There are some major leadership changes coming to International Airlines Group (IAG), which is the parent company of British Airways, Iberia, Aer Lingus, and Vueling.
Willie Walsh steps down as CEO of IAG
It has just been announced that Willie Walsh will be retiring:
- Walsh still step down from his role as CEO of IAG as of June 30, 2020
- Walsh will step down from his role on the board of IAG as of March 26, 2020
This isn’t unexpected, as Walsh is 58, and has said for quite a while that he wants to retire by 60. So it sounds to me like that’s just happening slightly earlier than expected.
British Airways 787-9
Iberia CEO will become new IAG CEO
Walsh’s role will be taken over by Luis Gallego, who is currently the CEO of Iberia (a replacement for Iberia’s CEO hasn’t yet been named).
Gallego used to work at Vueling, then became CEO of Iberia Express in 2012, and then become CEO of Iberia in 2013, and he has been in that role ever since.
It’s interesting who wasn’t appointed
I do find it interesting — though not surprising — that Gallego was picked as the next IAG CEO over British Airways CEO Alex Cruz.
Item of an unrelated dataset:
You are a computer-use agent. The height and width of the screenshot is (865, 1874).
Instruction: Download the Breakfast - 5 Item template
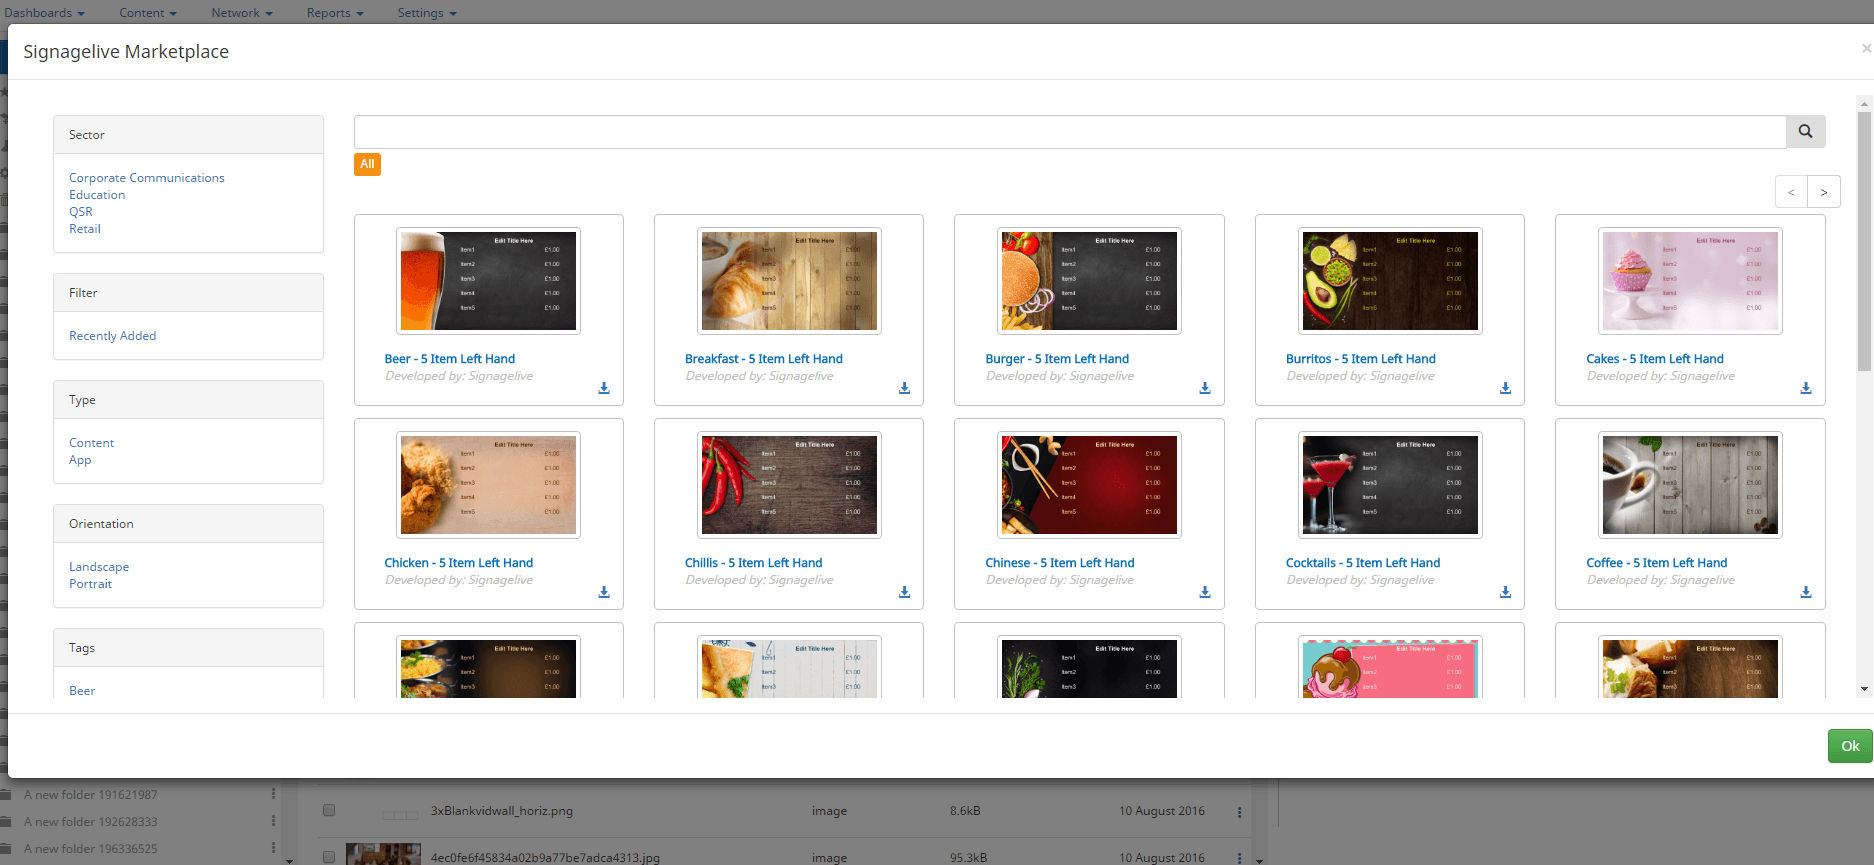904,388
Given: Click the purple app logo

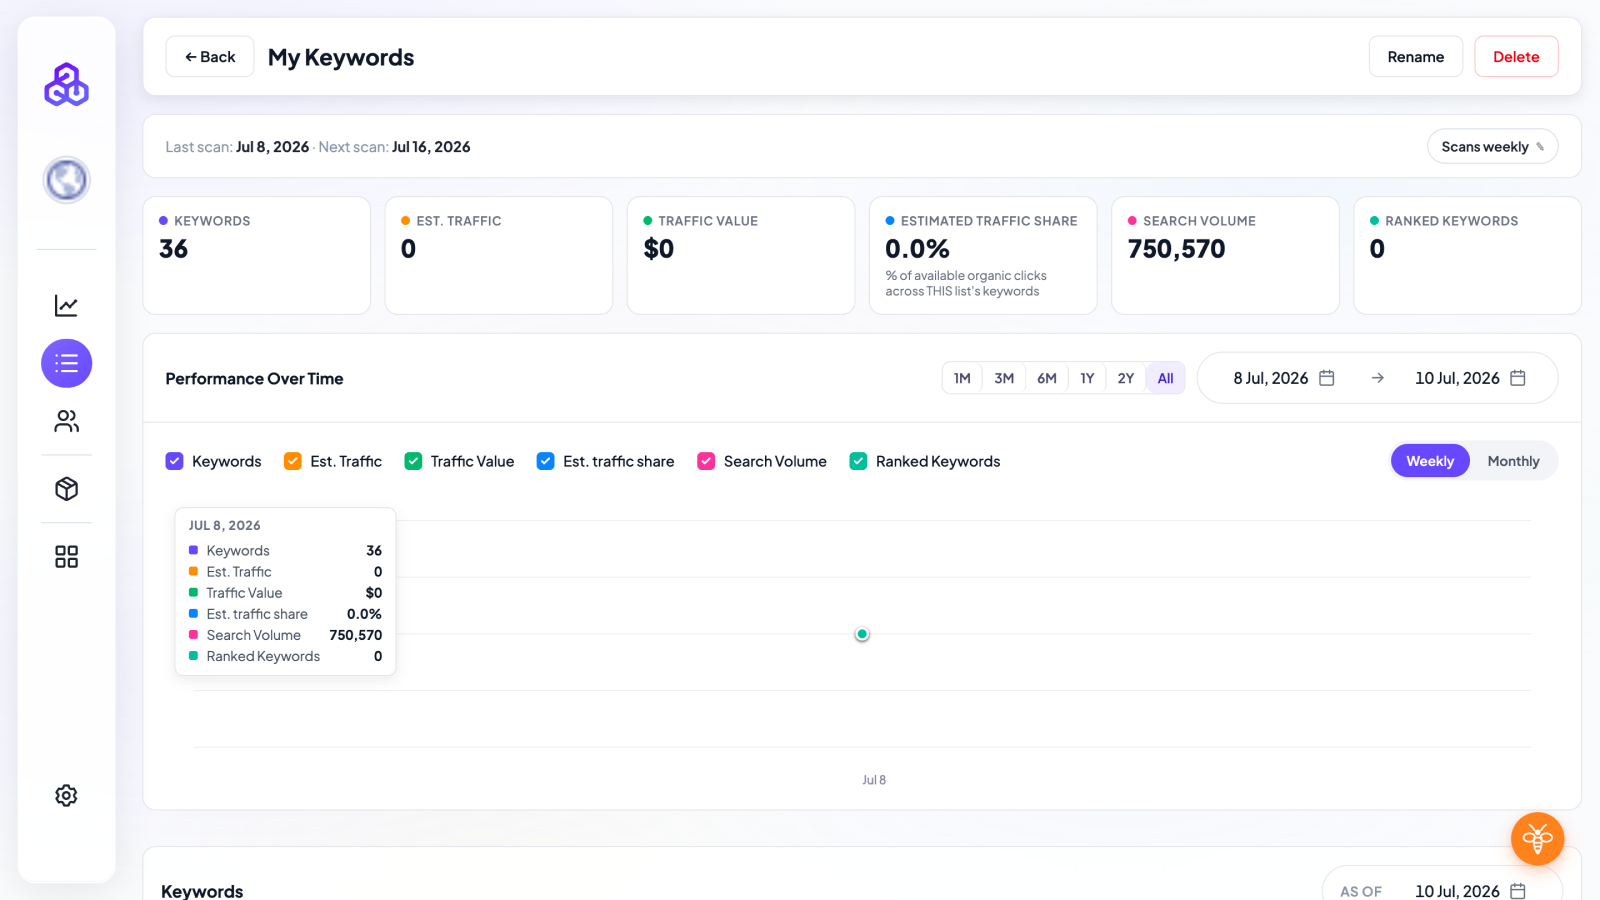Looking at the screenshot, I should point(66,85).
Cruz was appointed British Airways CEO in 2015, and prior to that had a similar background to Gallego, having worked for Clickair before it merged for Vueling.
Walsh was promoted from British Airways CEO to IAG CEO, though that’s not what happened this time around, even though British Airways is definitely the dominant airline in the group.
I’m guessing this comes down to some of the things that happened under Cruz’s leadership at BA — a technology meltdown, a massive data breach, industrial action, and more.
What executives are saying
IAG chairman Antonio Vázquez had the following to say about Walsh’s retirement:
“Willie has led the merger and successful integration of British Airways and Iberia to form IAG. Under Willie’s leadership IAG has become one of the leading global airline groups.
Willie has been the main driver of this unique idea that is IAG. I hugely admire his commitment, strong leadership and clear vision, always ready to take on whatever challenges lay ahead of him. I am deeply respectful of what he has achieved as CEO of this Group, of his sense of fairness, his transparency and his capacity to integrate people regardless of nationalities or backgrounds.”
Meanwhile Walsh has said the following about his career and retirement:
“It has been a privilege to have been instrumental in the creation and development of IAG. I have had the pleasure of working with many exceptional people over the past 15 years at British Airways and at IAG. Luis has been a core member of the team and has shown true leadership over the years and I have no doubt he will be a great CEO of IAG.“
My take on Walsh’s time at IAG
Walsh has had an incredible career. He joined Aer Lingus’ pilot cadet program at the age of 17, and made it all the way up to 737 captain. He acquired a master’s degree while he was a pilot, before joining management.
He became CEO of Aer Lingus in 2001, CEO of British Airways in 2005, and CEO of IAG in 2011. What an absolutely incredible career dedicated to the airline industry.
There’s no denying Walsh was behind many necessary changes at the company, as European airlines have had to deal with increased competition from ultra low cost carriers, as well as competition from Gulf carriers, and Walsh was behind many of those changes.
But there’s no denying that Walsh hasn’t been terribly popular among employees or customers for his ruthless negotiating, and for all of the cost cutting that he’s behind, which has in many ways turned BA into a low cost carrier.
Then again, maybe that’s also the reason that historically IAG has been in a better financial situation than Air France-KLM and Lufthansa Group.
Aer Lingus A321LR
Congrats to Walsh on his retirement. He has had an impressive career. But as a passenger I most definitely won’t miss many of the changes that he’s behind.
Unfortunately I suspect even with Walsh’s retirement, it will be business as usual. Both the new IAG CEO and the current British Airways CEO are from Vueling, and very much still have the low cost carrier mindset when it comes to how they run airlines.
What do you make of Walsh’s retirement from IAG, and his replacement?